Realizing computationally complex quantum circuits in the presence of noise and imperfections is a challenging task. While fault-tolerant quantum computing provides a route to reducing noise, it requires a large overhead for generic algorithms. Here, we develop and analyze a hardware-efficient, fault-tolerant approach to realizing complex sampling circuits. We co-design the circuits with the appropriate quantum error correcting codes for efficient implementation in a reconfigurable neutral atom array architecture, constituting what we call a fault-tolerant compilation of the sampling algorithm. Specifically, we consider a family of $[[2^D , D, 2]]$ quantum error detecting codes whose transversal and permutation gate set can realize arbitrary degree-$D$ instantaneous quantum polynomial (IQP) circuits.

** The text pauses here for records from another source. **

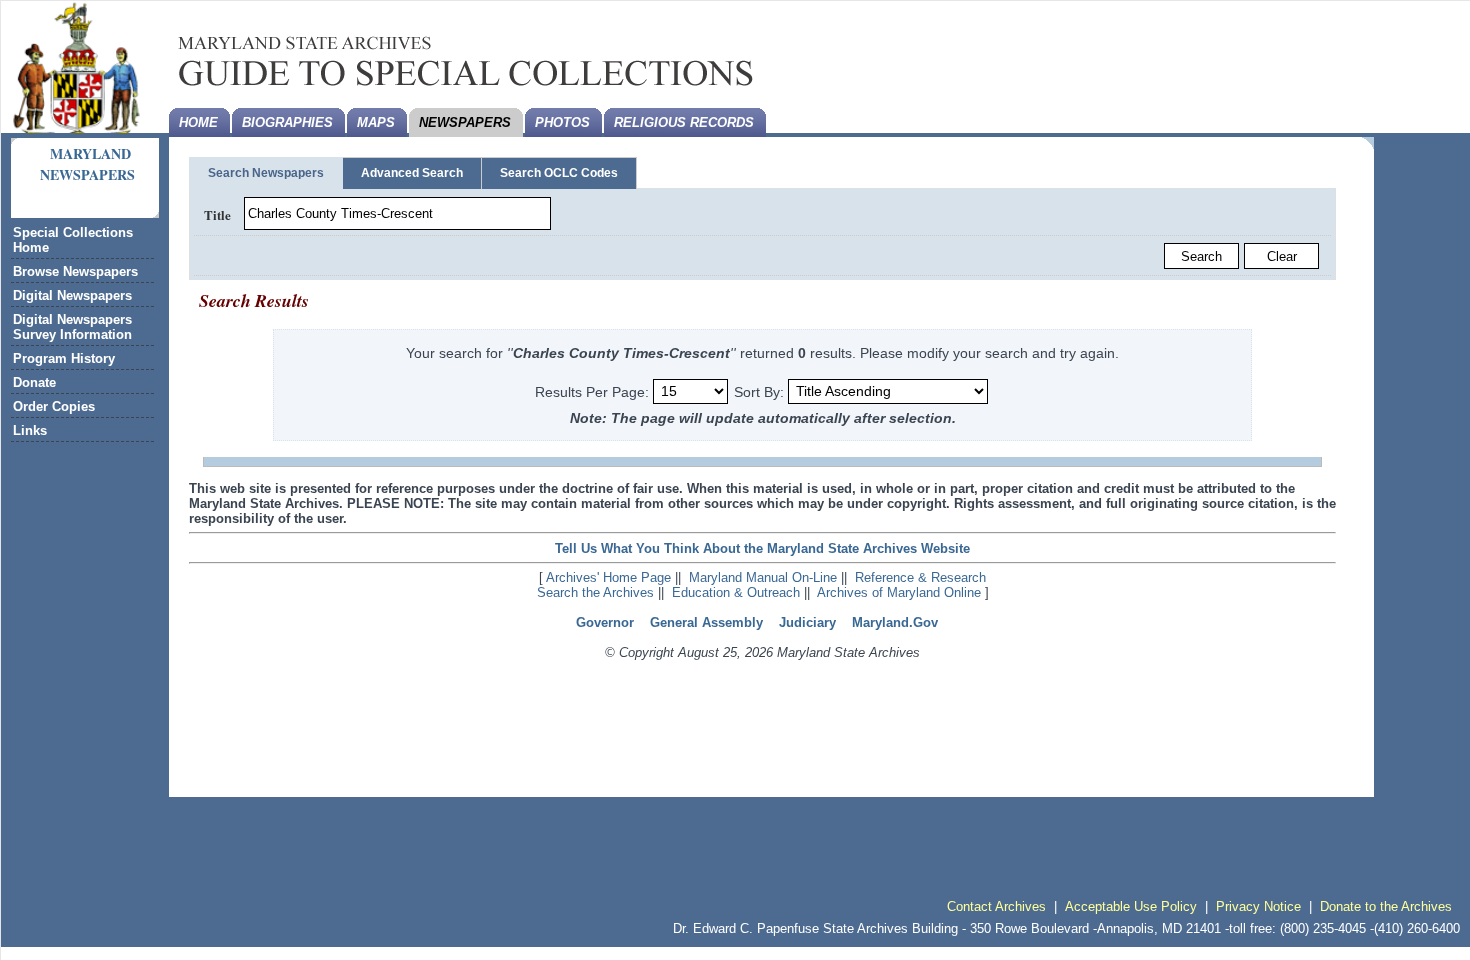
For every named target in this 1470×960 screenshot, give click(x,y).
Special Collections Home (73, 240)
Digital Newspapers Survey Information (72, 327)
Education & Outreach (736, 592)
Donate (34, 382)
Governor (605, 622)
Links (30, 430)
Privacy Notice (1258, 906)
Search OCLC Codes (559, 173)
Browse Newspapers (75, 271)
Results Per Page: (594, 391)
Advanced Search (412, 173)
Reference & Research (920, 577)
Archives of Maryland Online (899, 592)
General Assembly (706, 622)
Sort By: (759, 391)
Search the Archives (595, 592)
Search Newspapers (266, 173)
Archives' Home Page (608, 577)
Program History (64, 358)
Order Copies (54, 406)
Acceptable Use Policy (1131, 906)
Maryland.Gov (895, 622)
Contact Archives (996, 906)
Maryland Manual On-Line (763, 577)
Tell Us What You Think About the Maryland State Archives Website (762, 548)
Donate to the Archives (1386, 906)
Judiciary (807, 622)
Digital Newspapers (72, 295)
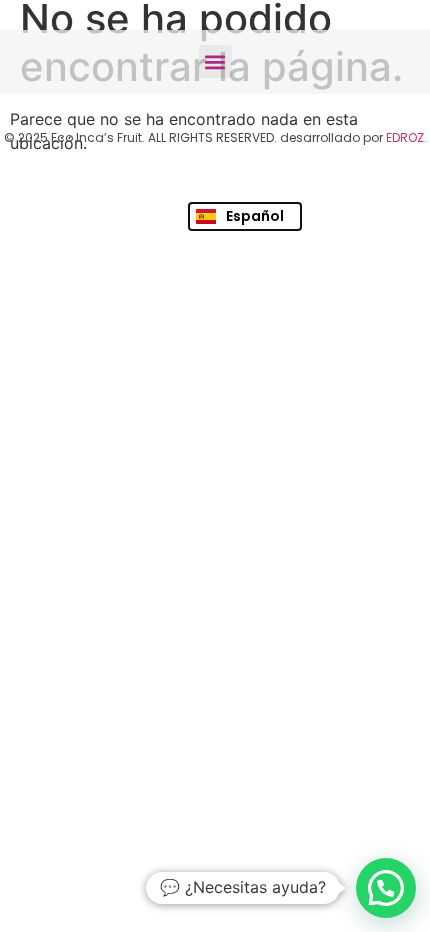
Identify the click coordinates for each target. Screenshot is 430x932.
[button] (215, 61)
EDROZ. (406, 137)
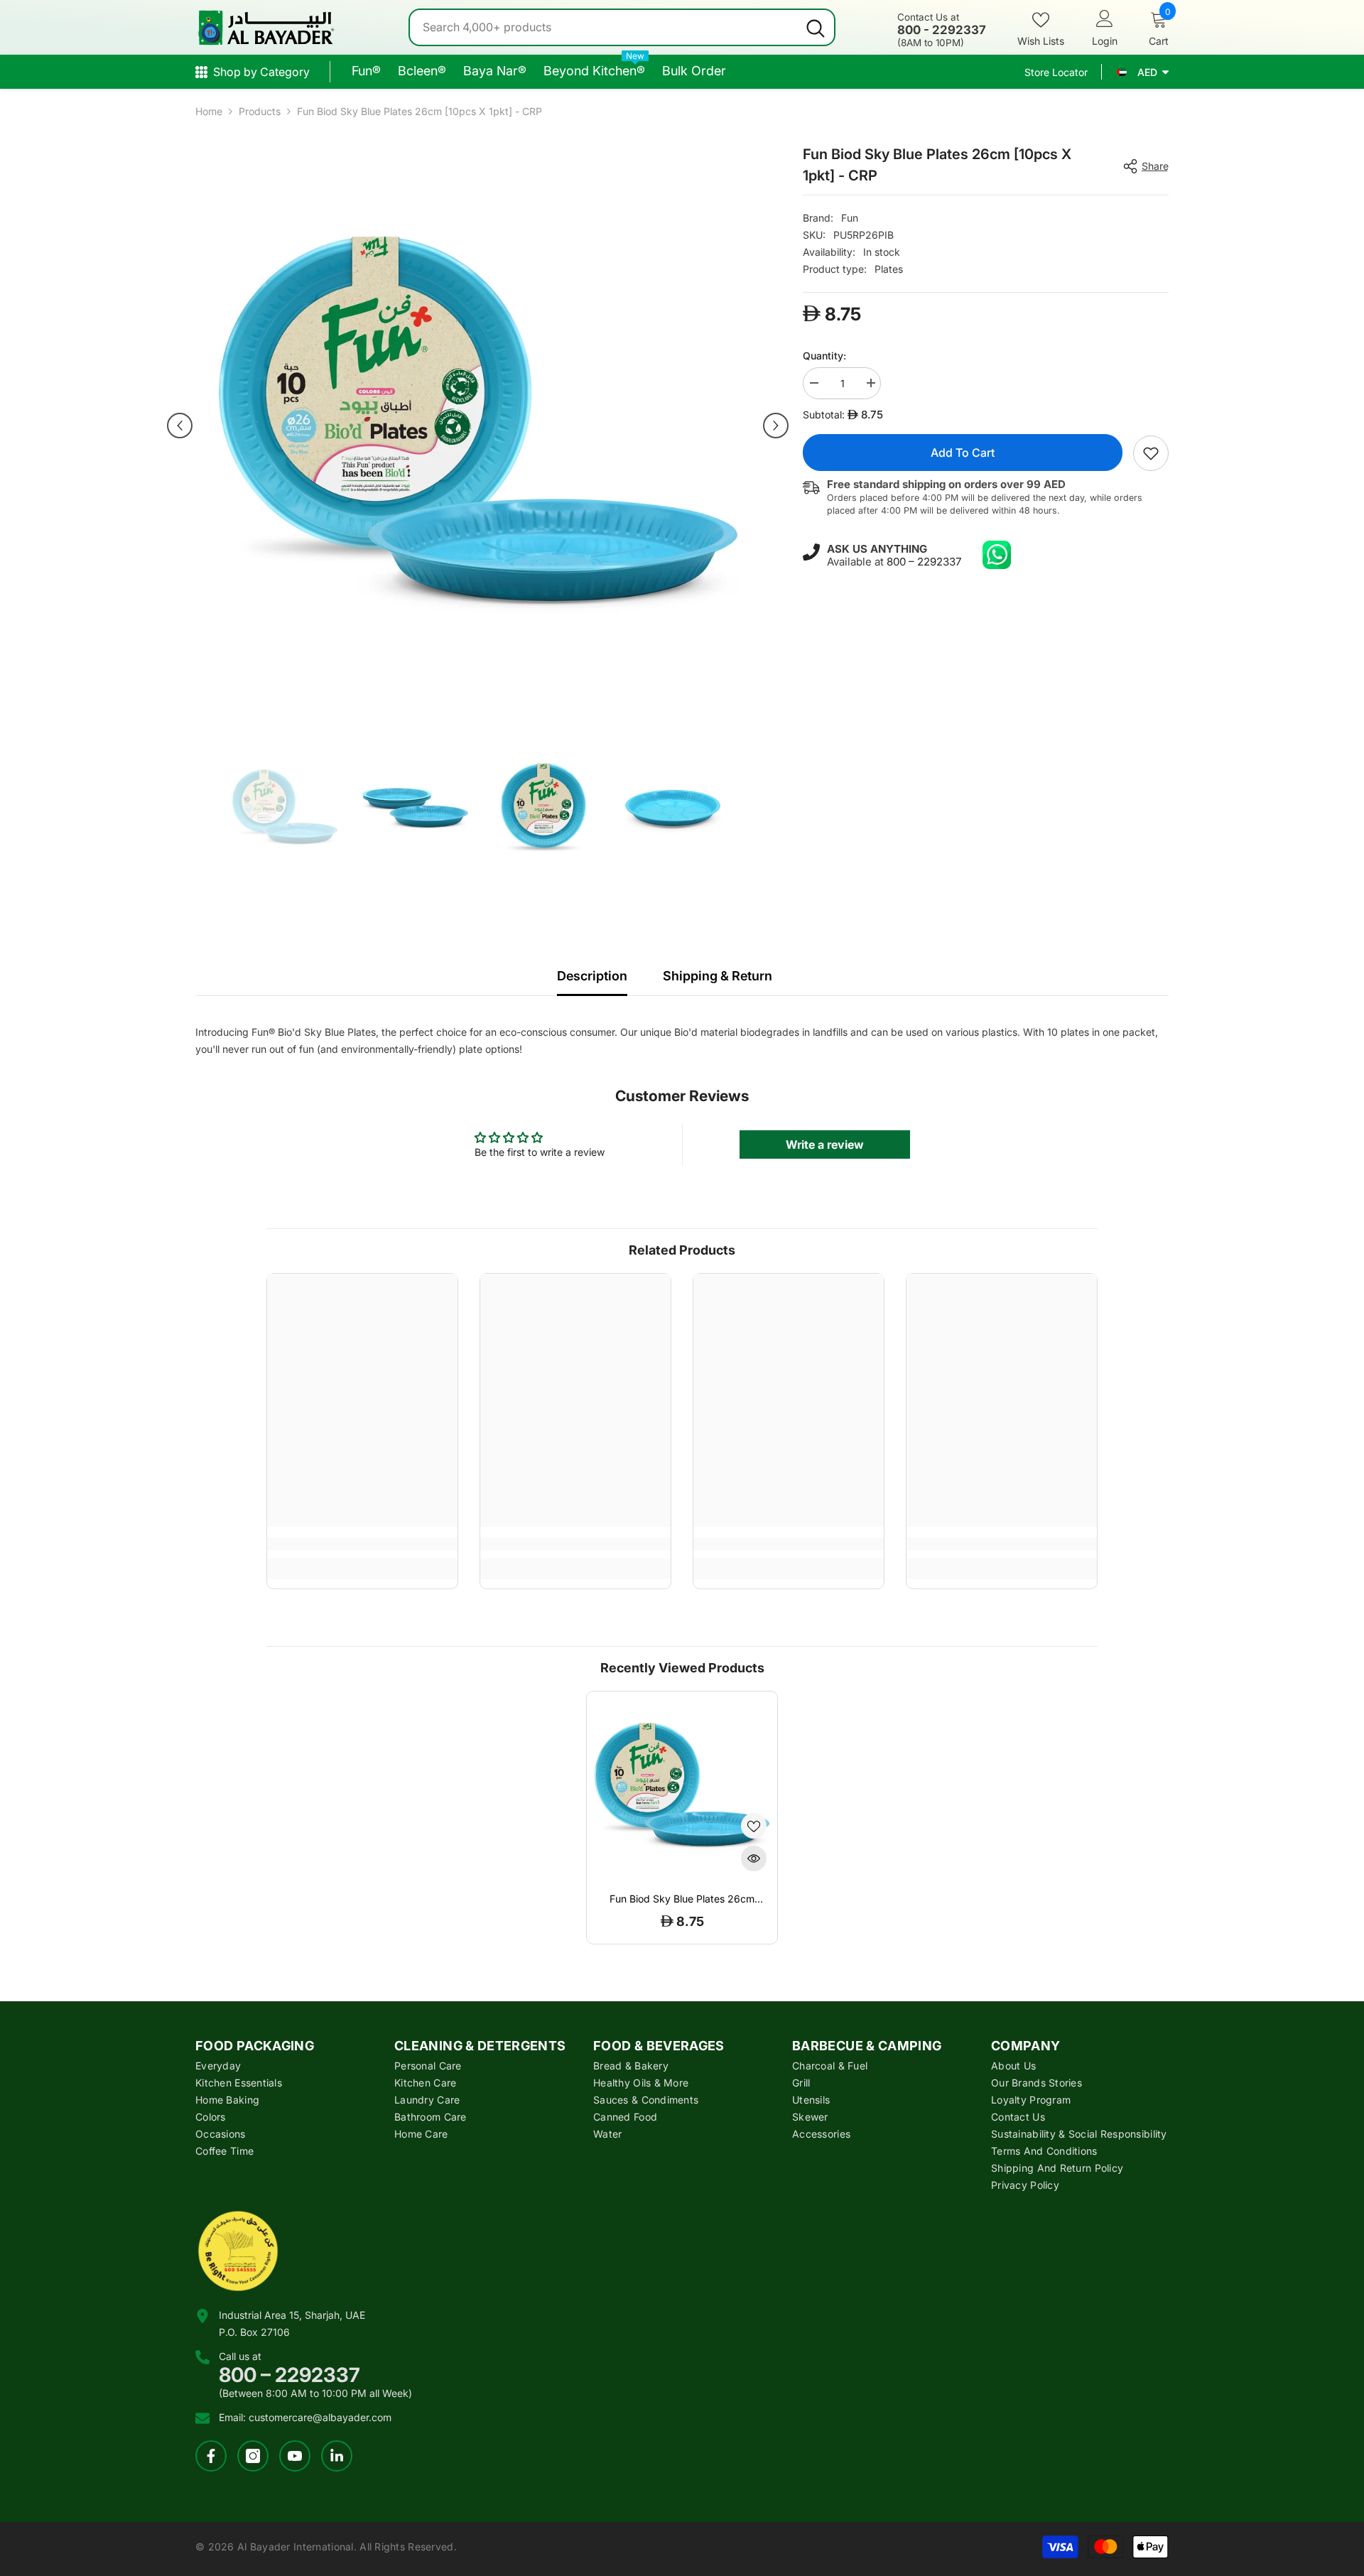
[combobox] (603, 27)
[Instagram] (253, 2456)
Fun (849, 218)
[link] (1151, 453)
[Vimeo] (336, 2456)
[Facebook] (211, 2456)
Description (592, 975)
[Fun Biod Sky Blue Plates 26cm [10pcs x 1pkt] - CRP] (682, 1787)
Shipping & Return (717, 975)
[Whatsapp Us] (997, 555)
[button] (180, 425)
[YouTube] (294, 2456)
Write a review (825, 1144)
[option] (477, 426)
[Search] (621, 27)
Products (260, 111)
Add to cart (963, 452)
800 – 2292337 (924, 561)
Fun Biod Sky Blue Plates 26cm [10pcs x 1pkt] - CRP (682, 1899)
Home (208, 111)
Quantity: (824, 356)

Using native operations of the code and the atom array hardware, we compile a fault-tolerant and fast-scrambling family of such IQP circuits in a hypercube geometry, realized recently in the experiments by Bluvstein et al. [Nature 626, 7997 (2024)]. We develop a theory of second-moment properties of degree-$D$ IQP circuits for analyzing hardness and verification of random sampling by mapping to a statistical mechanics model. We provide evidence that sampling from hypercube IQP circuits is classically hard to simulate and analyze the linear cross-entropy benchmark (XEB) in comparison to the average fidelity. To realize a fully scalable approach, we first show that Bell sampling from degree-$4$ IQP circuits is classically intractable and can be efficiently validated. We further devise new families of $[[O(d^D),D,d]]$ color codes of increasing distance $d$, permitting exponential error suppression for transversal IQP sampling. Our results highlight fault-tolerant compiling as a powerful tool in co-designing algorithms with specific error-correcting codes and realistic hardware.